Appraised value vs. assessed value vs. market value
When determining how much your house is worth, it’s important to note the difference between the appraised value, assessed value and market value. While they all use similar methods to determine the value of your home, the values are likely to be different.
The appraised value is not fixed. It can change week to week depending on fluctuations in the market and other variables such as upgrades or add-ons. Appraisals are primarily during a home purchase transaction, and are of most interest to the buyer and their lender.
The assessed value, on the other hand, is used for tax purposes. A municipal or provincial government does an assessment to produce data for the tax authorities. This data helps determine the taxes you should pay based on the value of your property. Assessments are usually done annually, and the assessed value is fixed until the next assessment takes place. Typically, things like kitchen or bathroom upgrades don’t play a role in assessments, which are more concerned with factors such as a home’s size, age and location.
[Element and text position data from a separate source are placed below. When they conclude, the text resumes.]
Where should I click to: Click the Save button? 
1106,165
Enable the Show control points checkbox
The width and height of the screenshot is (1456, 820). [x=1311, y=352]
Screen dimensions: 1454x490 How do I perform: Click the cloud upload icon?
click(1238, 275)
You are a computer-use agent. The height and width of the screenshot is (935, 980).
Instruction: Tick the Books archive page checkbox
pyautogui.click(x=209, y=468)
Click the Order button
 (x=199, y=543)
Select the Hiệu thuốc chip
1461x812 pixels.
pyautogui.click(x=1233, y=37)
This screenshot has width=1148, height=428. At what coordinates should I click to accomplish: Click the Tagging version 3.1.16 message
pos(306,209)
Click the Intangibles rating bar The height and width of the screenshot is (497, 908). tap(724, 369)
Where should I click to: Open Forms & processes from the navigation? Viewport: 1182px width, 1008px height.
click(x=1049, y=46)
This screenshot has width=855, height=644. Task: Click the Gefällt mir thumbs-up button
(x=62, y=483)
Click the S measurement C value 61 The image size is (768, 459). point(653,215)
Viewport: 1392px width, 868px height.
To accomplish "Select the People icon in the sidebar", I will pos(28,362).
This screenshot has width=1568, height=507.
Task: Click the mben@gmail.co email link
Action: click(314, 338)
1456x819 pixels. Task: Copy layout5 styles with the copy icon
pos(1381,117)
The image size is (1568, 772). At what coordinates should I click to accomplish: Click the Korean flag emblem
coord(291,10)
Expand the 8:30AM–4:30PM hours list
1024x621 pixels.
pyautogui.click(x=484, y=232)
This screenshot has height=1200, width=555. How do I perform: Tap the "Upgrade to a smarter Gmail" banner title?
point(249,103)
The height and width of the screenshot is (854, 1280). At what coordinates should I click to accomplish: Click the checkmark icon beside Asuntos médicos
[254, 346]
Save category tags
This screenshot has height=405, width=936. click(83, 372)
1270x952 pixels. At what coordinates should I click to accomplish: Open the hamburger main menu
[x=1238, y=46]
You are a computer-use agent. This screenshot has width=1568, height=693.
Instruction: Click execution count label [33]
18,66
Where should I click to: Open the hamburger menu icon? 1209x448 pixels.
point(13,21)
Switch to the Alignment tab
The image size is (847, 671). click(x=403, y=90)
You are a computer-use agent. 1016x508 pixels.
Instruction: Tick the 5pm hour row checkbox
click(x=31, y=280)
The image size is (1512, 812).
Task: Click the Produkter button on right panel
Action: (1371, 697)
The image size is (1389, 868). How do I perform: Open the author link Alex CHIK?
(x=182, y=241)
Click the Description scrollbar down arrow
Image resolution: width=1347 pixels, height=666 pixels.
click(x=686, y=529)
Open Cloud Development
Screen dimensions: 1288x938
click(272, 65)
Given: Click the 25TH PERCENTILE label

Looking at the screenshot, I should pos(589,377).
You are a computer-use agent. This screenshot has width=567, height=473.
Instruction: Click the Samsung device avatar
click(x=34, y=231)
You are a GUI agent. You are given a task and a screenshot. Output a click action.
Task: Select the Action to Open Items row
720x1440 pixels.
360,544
Several cities and provinces maintain searchable databases of residential property assessments, so you can look up your home as well as others you’re curious about. For example, British Columbia residents can look up the assessed value of any property using the BC Assessment tool, and Ontario residents can use the AboutMyProperty tool.
Appraised and assessed values differ from the market value, which is of most interest to a seller. Market value isn’t so much how much the home is actually worth but rather how much a buyer is willing to pay for it at any given point in time. Market values vary based on the type, size, and location of a house, as well as current supply and demand.